Easements are legal rights that allow one party to use another party’s property for a specific purpose. While easements are meant to provide clarity and flexibility in property use, disputes can arise when the rights and obligations of the parties involved are not clearly defined or when changes in circumstances lead to conflicts.
As an experienced real estate litigation lawyer – including those who practice at Eric Siegel Law – can confirm, easement disputes can escalate to litigation for several reasons, often involving issues related to interpretation, alteration, abandonment, and misuse of the easement.

Interpretation and Scope of Easements

One common source of easement disputes leading to litigation is the interpretation of the easement’s terms and scope. Easements are typically established through legal agreements or by law, but the language used to describe the easement’s purpose, limitations, and duration can sometimes be ambiguous. This ambiguity can lead to differing interpretations between the parties involved, resulting in disagreements over how the easement should be utilized.

For example, if an easement grants a right of way for the purpose of “access,” the parties may disagree on whether this access allows for pedestrian use only or if it also permits vehicular traffic. Similarly, disputes can arise when the easement’s language does not clearly define the extent of maintenance responsibilities for the property owner granting the easement versus the party benefiting from it.

When parties cannot agree on the interpretation of the easement’s terms, litigation may be necessary to resolve the dispute.
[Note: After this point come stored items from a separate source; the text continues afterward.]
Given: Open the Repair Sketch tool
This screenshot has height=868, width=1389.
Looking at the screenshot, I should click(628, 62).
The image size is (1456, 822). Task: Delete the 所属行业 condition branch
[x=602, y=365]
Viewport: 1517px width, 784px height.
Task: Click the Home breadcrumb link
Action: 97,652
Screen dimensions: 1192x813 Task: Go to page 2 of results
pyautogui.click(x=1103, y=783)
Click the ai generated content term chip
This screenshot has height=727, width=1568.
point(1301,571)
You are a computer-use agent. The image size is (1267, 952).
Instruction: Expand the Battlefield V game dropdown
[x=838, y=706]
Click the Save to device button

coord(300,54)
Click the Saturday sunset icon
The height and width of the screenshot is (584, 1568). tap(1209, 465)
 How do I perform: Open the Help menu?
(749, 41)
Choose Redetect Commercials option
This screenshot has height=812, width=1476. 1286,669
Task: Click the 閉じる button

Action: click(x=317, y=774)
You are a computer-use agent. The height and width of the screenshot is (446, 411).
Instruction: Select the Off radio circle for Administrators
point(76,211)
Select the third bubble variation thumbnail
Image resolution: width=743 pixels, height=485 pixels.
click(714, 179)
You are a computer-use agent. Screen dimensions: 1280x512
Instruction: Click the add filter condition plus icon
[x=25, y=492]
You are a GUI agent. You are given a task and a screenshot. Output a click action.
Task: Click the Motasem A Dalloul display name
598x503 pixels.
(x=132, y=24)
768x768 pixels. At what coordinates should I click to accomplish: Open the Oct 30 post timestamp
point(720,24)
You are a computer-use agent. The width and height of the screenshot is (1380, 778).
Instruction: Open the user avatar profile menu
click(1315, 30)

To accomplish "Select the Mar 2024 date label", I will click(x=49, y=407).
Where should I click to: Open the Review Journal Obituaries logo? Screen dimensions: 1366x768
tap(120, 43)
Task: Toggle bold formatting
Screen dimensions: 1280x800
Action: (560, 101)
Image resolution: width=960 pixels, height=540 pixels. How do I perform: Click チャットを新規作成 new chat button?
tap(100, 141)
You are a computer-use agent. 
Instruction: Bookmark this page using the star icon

Courts will analyze the language used in the easement agreement, historical usage, and the intent of the parties when the easement was established to determine its scope and purpose.

Alteration, Abandonment, and Misuse of Easements

Easement disputes can also stem from changes in circumstances or actions taken by one of the parties that affect the use or enjoyment of the easement. These changes can include:
Alteration of Easement Area: If the property owner with the burden of the easement alters the physical characteristics of the easement area, such as by constructing a fence that obstructs the right of way, the party benefiting from the easement may claim interference and initiate litigation.

Abandonment or Non-Use: Easements can sometimes fall into disuse, where the party benefiting from the easement no longer exercises their rights. This can lead to disputes over whether the easement has been abandoned or whether it remains enforceable. Courts might need to determine whether a pattern of non-use indicates the intent to abandon the easement.

Misuse or Overuse: If the party benefiting from the easement uses it in a manner that goes beyond its intended purpose or causes undue burden on the property owner, conflicts can arise. For instance, if a utility company with an easement for maintenance frequently disrupts the property owner’s enjoyment, it might lead to legal action.

In these cases, litigation can become necessary to settle the dispute and provide clarity on whether the changes or actions taken by one party are within the bounds of the easement rights or whether they constitute a breach of the agreement.

Ultimately, easement disputes that lead to litigation often arise from misunderstandings, changes in circumstances, and differing interpretations of rights and responsibilities. Properly drafted easement agreements, clear communication, and an understanding of property rights can help prevent disputes, but when conflicts do arise, seeking knowledgeable legal guidance might be necessary to ensure a fair and just outcome for all parties involved.